Reclaiming memory for lock-free data structures: there has to be a better way
Trevor Brown
DOI: https://doi.org/10.48550/arXiv.1712.01044
2017-12-04
Distributed, Parallel, and Cluster Computing
Abstract:Memory reclamation for lock-based data structures is typically easy. However, it is a significant challenge for lock-free data structures. Automatic techniques such as garbage collection are inefficient or use locks, and non-automatic techniques either have high overhead, or do not work for many data structures. For example, subtle problems can arise when hazard pointers, one of the most common non-automatic techniques, are applied to many lock-free data structures. Epoch based reclamation (EBR), which is by far the most efficient non-automatic technique, allows the number of unreclaimed objects to grow without bound, because one crashed process can prevent all other processes from reclaiming memory. We develop a more efficient, distributed variant of EBR that solves this problem. It is based on signaling, which is provided by many operating systems, such as Linux and UNIX. Our new scheme takes $O(1)$ amortized steps per high-level operation on the data structure and $O(1)$ steps in the worst case each time an object is removed from the data structure. At any point, $O(mn^2)$ objects are waiting to be freed, where $n$ is the number of processes and $m$ is a small constant for most data structures.

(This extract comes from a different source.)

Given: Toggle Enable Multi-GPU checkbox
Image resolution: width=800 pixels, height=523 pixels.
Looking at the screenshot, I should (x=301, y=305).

Experiments show that our scheme has very low overhead: on average 10\%, and at worst 28\%, for a balanced binary search tree over many thread counts, operation mixes and contention levels. Our scheme also outperforms a highly tuned implementation of hazard pointers by an average of 75\%. Typically, memory reclamation is tightly woven into lock-free data structure code. To improve modularity and facilitate the comparison of different memory reclamation schemes, we also introduce a highly flexible abstraction. It allows a programmer to easily interchange schemes for reclamation, object pooling, allocation and deallocation with virtually no overhead, by changing a single line of code.